[Item position entries]
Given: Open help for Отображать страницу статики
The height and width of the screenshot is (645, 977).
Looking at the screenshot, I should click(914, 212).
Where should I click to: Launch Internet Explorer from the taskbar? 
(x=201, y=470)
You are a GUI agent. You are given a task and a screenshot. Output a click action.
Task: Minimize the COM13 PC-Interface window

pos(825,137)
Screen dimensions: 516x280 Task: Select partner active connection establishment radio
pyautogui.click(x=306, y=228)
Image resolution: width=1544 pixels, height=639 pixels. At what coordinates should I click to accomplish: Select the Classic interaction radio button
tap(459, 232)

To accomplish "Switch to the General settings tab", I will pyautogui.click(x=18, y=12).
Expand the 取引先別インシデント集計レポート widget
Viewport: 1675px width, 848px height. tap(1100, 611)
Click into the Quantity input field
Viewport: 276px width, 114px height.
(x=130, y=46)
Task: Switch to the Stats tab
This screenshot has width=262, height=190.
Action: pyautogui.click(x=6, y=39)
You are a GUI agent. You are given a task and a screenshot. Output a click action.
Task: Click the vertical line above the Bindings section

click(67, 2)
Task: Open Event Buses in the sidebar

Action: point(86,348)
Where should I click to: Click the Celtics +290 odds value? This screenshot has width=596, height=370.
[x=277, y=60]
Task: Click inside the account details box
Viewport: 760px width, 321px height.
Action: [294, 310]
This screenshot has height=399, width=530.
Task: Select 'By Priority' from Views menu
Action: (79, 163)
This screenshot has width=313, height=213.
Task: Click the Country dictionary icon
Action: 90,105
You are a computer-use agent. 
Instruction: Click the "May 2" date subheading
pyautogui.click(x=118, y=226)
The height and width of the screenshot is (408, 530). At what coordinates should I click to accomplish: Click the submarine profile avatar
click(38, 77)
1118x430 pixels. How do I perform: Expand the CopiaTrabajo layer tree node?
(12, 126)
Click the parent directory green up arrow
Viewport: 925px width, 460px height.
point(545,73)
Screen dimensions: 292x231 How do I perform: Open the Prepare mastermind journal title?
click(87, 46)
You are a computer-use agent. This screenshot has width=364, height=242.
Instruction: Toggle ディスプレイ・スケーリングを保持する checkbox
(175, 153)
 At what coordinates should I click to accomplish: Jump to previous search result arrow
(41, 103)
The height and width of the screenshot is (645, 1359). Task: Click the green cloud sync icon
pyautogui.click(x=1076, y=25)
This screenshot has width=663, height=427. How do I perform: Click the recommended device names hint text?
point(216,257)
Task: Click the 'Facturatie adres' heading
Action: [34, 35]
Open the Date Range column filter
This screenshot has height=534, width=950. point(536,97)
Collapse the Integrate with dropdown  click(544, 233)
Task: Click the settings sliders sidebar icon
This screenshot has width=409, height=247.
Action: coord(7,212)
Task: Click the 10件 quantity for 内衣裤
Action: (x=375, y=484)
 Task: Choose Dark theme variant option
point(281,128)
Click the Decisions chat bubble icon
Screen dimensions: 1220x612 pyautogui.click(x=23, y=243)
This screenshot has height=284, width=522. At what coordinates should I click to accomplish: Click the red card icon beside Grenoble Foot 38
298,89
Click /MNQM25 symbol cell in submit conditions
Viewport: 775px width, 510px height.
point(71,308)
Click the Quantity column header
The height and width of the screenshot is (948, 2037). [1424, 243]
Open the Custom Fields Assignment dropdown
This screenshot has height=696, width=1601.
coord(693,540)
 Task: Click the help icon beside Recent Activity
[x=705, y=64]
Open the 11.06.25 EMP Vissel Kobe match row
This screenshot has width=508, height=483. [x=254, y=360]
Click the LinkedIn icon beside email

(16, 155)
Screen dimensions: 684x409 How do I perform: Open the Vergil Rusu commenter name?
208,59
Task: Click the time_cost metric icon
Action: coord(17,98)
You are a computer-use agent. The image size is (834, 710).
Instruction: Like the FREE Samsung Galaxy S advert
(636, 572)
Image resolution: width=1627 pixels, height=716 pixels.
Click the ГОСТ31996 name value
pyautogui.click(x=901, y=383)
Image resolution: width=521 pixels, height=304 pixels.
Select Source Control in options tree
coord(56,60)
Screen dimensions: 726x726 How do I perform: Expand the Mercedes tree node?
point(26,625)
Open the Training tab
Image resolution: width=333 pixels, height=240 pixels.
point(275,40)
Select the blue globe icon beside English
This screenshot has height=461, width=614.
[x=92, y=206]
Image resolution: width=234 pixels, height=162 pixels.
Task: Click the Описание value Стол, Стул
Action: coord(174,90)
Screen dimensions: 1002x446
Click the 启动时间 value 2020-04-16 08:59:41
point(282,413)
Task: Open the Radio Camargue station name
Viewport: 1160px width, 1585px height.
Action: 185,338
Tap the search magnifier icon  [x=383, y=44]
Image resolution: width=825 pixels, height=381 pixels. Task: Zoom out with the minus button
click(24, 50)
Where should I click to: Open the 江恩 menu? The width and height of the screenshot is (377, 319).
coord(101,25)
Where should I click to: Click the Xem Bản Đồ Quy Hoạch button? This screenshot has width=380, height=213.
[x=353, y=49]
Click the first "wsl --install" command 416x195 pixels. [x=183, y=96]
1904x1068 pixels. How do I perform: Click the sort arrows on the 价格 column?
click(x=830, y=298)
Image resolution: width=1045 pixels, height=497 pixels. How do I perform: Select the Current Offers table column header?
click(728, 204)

> [Exercise details]: Copy all of the entries above word for word, leaving nothing out and changing nothing.

> [Finished answer]:
Given: Open help for Отображать страницу статики
The height and width of the screenshot is (645, 977).
Looking at the screenshot, I should click(914, 212).
Where should I click to: Launch Internet Explorer from the taskbar? 
(x=201, y=470)
You are a GUI agent. You are given a task and a screenshot. Output a click action.
Task: Minimize the COM13 PC-Interface window

pos(825,137)
Screen dimensions: 516x280 Task: Select partner active connection establishment radio
pyautogui.click(x=306, y=228)
Image resolution: width=1544 pixels, height=639 pixels. At what coordinates should I click to accomplish: Select the Classic interaction radio button
tap(459, 232)

To accomplish "Switch to the General settings tab", I will pyautogui.click(x=18, y=12).
Expand the 取引先別インシデント集計レポート widget
Viewport: 1675px width, 848px height. tap(1100, 611)
Click into the Quantity input field
Viewport: 276px width, 114px height.
(x=130, y=46)
Task: Switch to the Stats tab
This screenshot has width=262, height=190.
Action: pyautogui.click(x=6, y=39)
You are a GUI agent. You are given a task and a screenshot. Output a click action.
Task: Click the vertical line above the Bindings section

click(67, 2)
Task: Open Event Buses in the sidebar

Action: point(86,348)
Where should I click to: Click the Celtics +290 odds value? This screenshot has width=596, height=370.
[x=277, y=60]
Task: Click inside the account details box
Viewport: 760px width, 321px height.
Action: [294, 310]
This screenshot has height=399, width=530.
Task: Select 'By Priority' from Views menu
Action: (79, 163)
This screenshot has width=313, height=213.
Task: Click the Country dictionary icon
Action: 90,105
You are a computer-use agent. 
Instruction: Click the "May 2" date subheading
pyautogui.click(x=118, y=226)
The height and width of the screenshot is (408, 530). At what coordinates should I click to accomplish: Click the submarine profile avatar
click(38, 77)
1118x430 pixels. How do I perform: Expand the CopiaTrabajo layer tree node?
(12, 126)
Click the parent directory green up arrow
Viewport: 925px width, 460px height.
point(545,73)
Screen dimensions: 292x231 How do I perform: Open the Prepare mastermind journal title?
click(87, 46)
You are a computer-use agent. This screenshot has width=364, height=242.
Instruction: Toggle ディスプレイ・スケーリングを保持する checkbox
(175, 153)
 At what coordinates should I click to accomplish: Jump to previous search result arrow
(41, 103)
The height and width of the screenshot is (645, 1359). Task: Click the green cloud sync icon
pyautogui.click(x=1076, y=25)
This screenshot has width=663, height=427. How do I perform: Click the recommended device names hint text?
point(216,257)
Task: Click the 'Facturatie adres' heading
Action: [34, 35]
Open the Date Range column filter
This screenshot has height=534, width=950. point(536,97)
Collapse the Integrate with dropdown  click(544, 233)
Task: Click the settings sliders sidebar icon
This screenshot has width=409, height=247.
Action: coord(7,212)
Task: Click the 10件 quantity for 内衣裤
Action: (x=375, y=484)
 Task: Choose Dark theme variant option
point(281,128)
Click the Decisions chat bubble icon
Screen dimensions: 1220x612 pyautogui.click(x=23, y=243)
This screenshot has height=284, width=522. At what coordinates should I click to accomplish: Click the red card icon beside Grenoble Foot 38
298,89
Click /MNQM25 symbol cell in submit conditions
Viewport: 775px width, 510px height.
point(71,308)
Click the Quantity column header
The height and width of the screenshot is (948, 2037). [1424, 243]
Open the Custom Fields Assignment dropdown
This screenshot has height=696, width=1601.
coord(693,540)
 Task: Click the help icon beside Recent Activity
[x=705, y=64]
Open the 11.06.25 EMP Vissel Kobe match row
This screenshot has width=508, height=483. [x=254, y=360]
Click the LinkedIn icon beside email

(16, 155)
Screen dimensions: 684x409 How do I perform: Open the Vergil Rusu commenter name?
208,59
Task: Click the time_cost metric icon
Action: coord(17,98)
You are a computer-use agent. The image size is (834, 710).
Instruction: Like the FREE Samsung Galaxy S advert
(636, 572)
Image resolution: width=1627 pixels, height=716 pixels.
Click the ГОСТ31996 name value
pyautogui.click(x=901, y=383)
Image resolution: width=521 pixels, height=304 pixels.
Select Source Control in options tree
coord(56,60)
Screen dimensions: 726x726 How do I perform: Expand the Mercedes tree node?
point(26,625)
Open the Training tab
Image resolution: width=333 pixels, height=240 pixels.
point(275,40)
Select the blue globe icon beside English
This screenshot has height=461, width=614.
[x=92, y=206]
Image resolution: width=234 pixels, height=162 pixels.
Task: Click the Описание value Стол, Стул
Action: coord(174,90)
Screen dimensions: 1002x446
Click the 启动时间 value 2020-04-16 08:59:41
point(282,413)
Task: Open the Radio Camargue station name
Viewport: 1160px width, 1585px height.
Action: 185,338
Tap the search magnifier icon  [x=383, y=44]
Image resolution: width=825 pixels, height=381 pixels. Task: Zoom out with the minus button
click(24, 50)
Where should I click to: Open the 江恩 menu? The width and height of the screenshot is (377, 319).
coord(101,25)
Where should I click to: Click the Xem Bản Đồ Quy Hoạch button? This screenshot has width=380, height=213.
[x=353, y=49]
Click the first "wsl --install" command 416x195 pixels. [x=183, y=96]
1904x1068 pixels. How do I perform: Click the sort arrows on the 价格 column?
click(x=830, y=298)
Image resolution: width=1045 pixels, height=497 pixels. How do I perform: Select the Current Offers table column header?
click(728, 204)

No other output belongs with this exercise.